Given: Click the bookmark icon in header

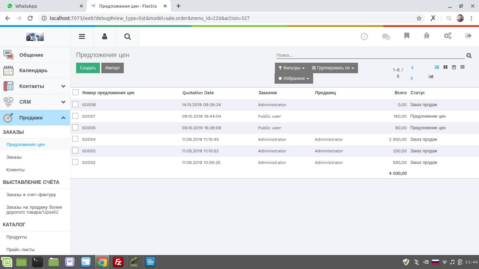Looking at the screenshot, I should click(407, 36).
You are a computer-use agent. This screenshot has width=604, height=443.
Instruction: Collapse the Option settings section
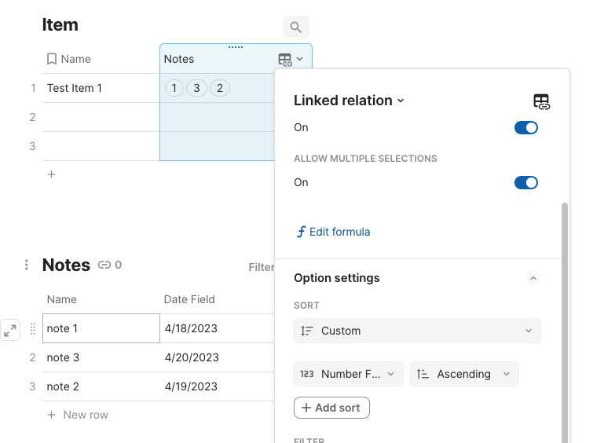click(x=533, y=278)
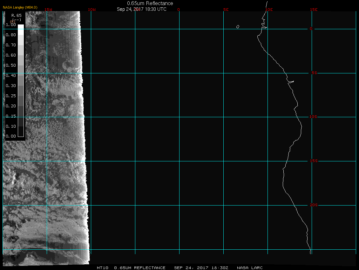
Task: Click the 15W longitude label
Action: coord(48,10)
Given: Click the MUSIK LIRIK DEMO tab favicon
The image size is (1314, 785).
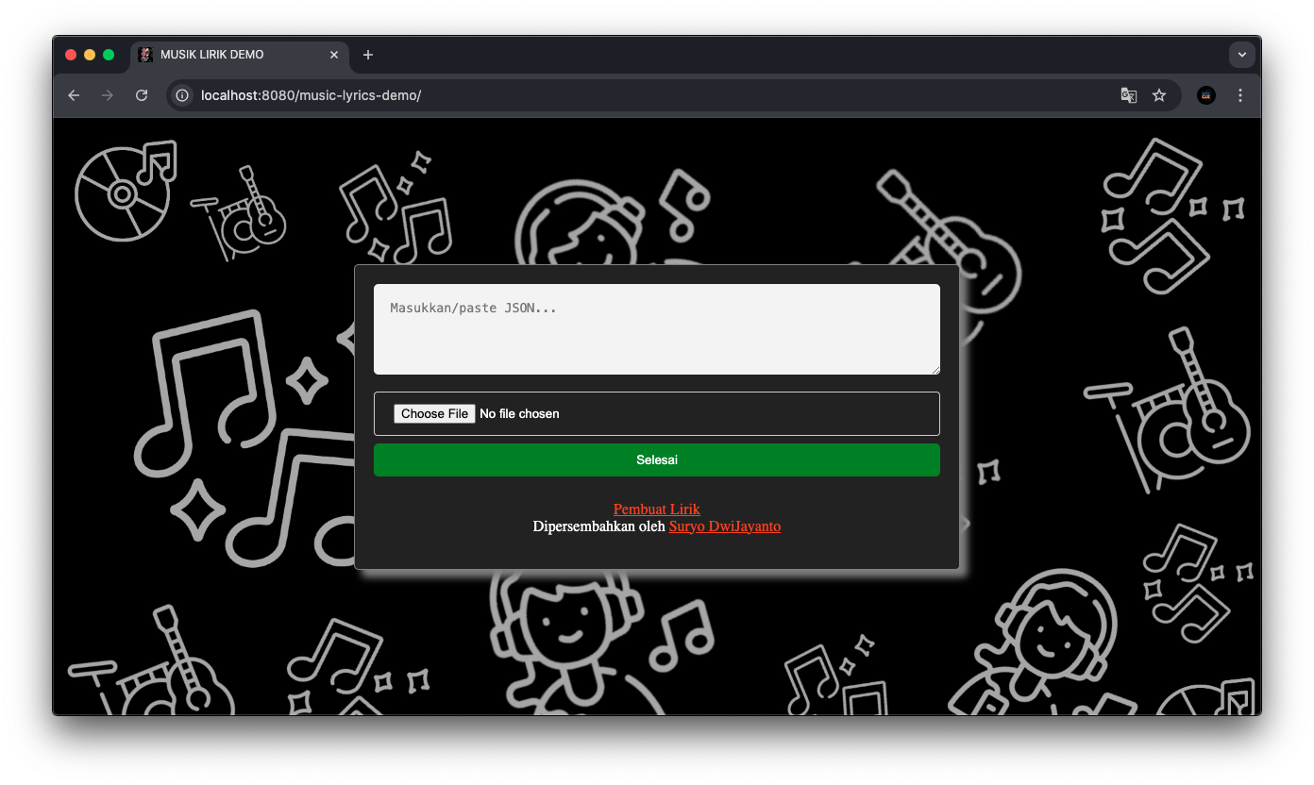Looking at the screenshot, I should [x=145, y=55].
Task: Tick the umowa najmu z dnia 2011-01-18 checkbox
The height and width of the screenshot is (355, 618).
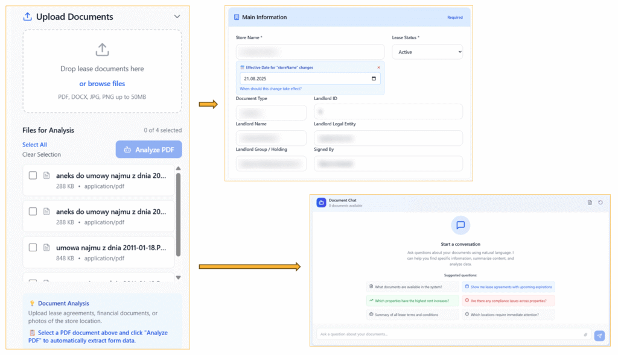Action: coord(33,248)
- - - -
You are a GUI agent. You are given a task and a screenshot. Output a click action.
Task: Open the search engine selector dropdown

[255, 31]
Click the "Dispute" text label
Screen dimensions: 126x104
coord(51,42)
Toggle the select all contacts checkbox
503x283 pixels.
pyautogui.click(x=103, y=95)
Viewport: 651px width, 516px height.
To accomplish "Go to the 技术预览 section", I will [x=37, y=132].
- - - -
**What you need to do:** Go to the line above holding "Given: Click the MUSIK LIRIK DEMO tab favicon", then copy exactly each line down to and including the one holding "Task: Tick the", leaving pictures out.

**Answer to this problem:**
Given: Click the MUSIK LIRIK DEMO tab favicon
The image size is (1314, 785).
Looking at the screenshot, I should [x=145, y=55].
Task: Tick the umowa najmu z dnia 2011-01-18 checkbox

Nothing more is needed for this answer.